Millions of us wake up one morning to the haunting realization that we’re losing the battle to avoid becoming obsolete on the job. It affects those in their 20s, while others don’t see the darkness descend until they’re much older. Some are high school dropouts, others are college graduates, or successful professionals. It can strike anyone. Even successful financial professionals.
(Related: 9 Mistakes That Doom Your Firm’s Marketing)
Oxford researchers Carl Benedikt Frey and Michael Osbourne, according to a USA Today article, estimate that “47% of American jobs are at high risk of automation by the mid 2030s.”

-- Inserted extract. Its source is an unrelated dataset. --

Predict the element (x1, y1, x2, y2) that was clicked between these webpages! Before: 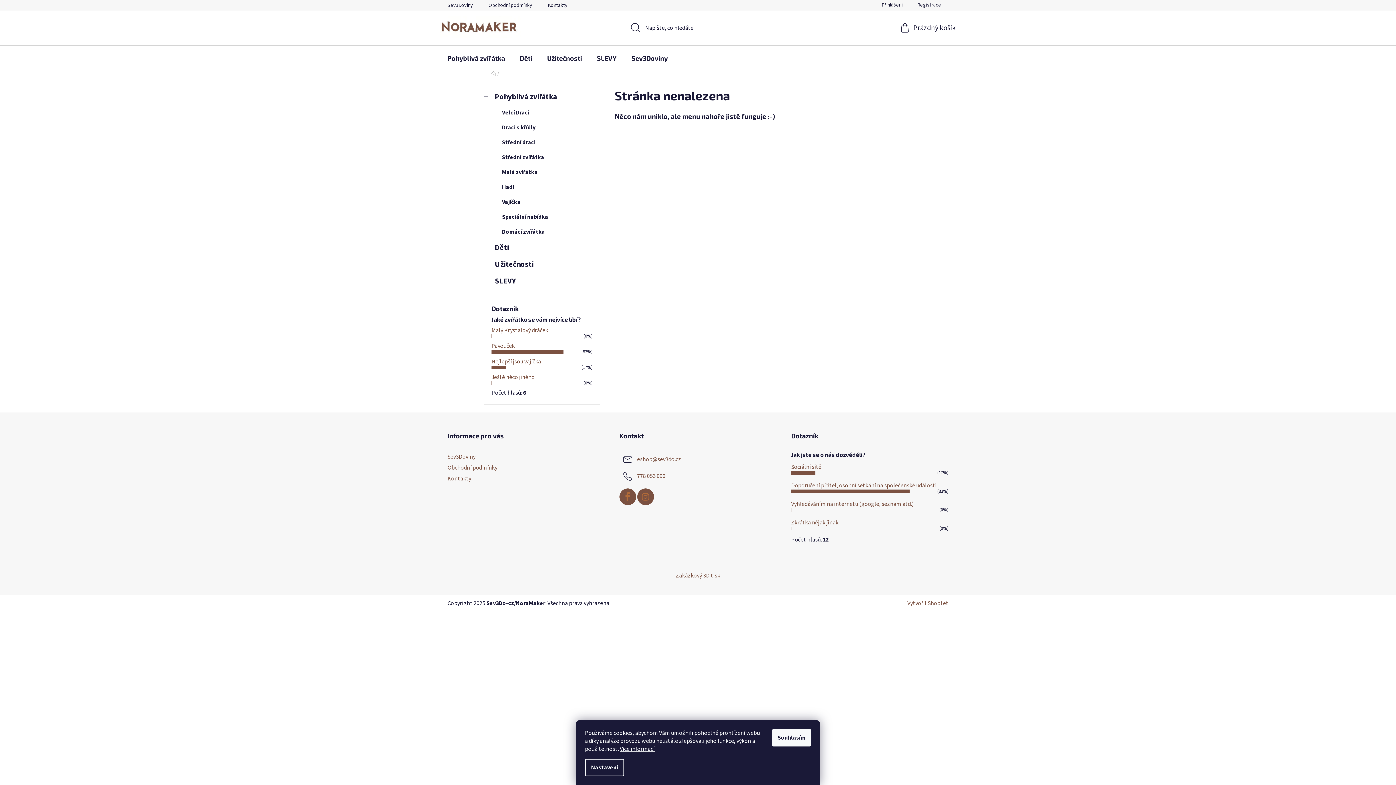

Some may run faster or be in denial, but Steve Tobak got it right on CBS Radio when he said, “Nobody wants to believe they’re the problem, that they’re in over their head.” In other words, that they’re obsolete. It can happen to anyone at any age and at any point in their work life.
If you want to avoid becoming an obsolete worker, here are a few ideas to consider:
1. Don’t try to pass the passionate test
Those speaking passionately about their passion for their job may have a credibility problem. Anyone committed to their work doesn’t need to broadcast it. Their performance speaks more eloquently than anything they might say.
In fact, being passionate about one’s work is not all it’s cracked up to be, at least that’s what researchers at the University of Quebec at Montreal discovered. They found that being passionate about work leads to burnout, not success.
However, a colleague of mine cracked the code. At the end of every meeting, he wrote down a list of tasks that were discussed. He then announced, “Who’s going to do what to whom and when?” In other words, who’s going to get the job done? Believing we should be passionate about our work is naïve, while making a commitment to do our best work is a measurable objective.
2. Don’t expect work-life balance
The promise of a work-life balance isn’t new, but it got a boost as technology eroded the wall between the two.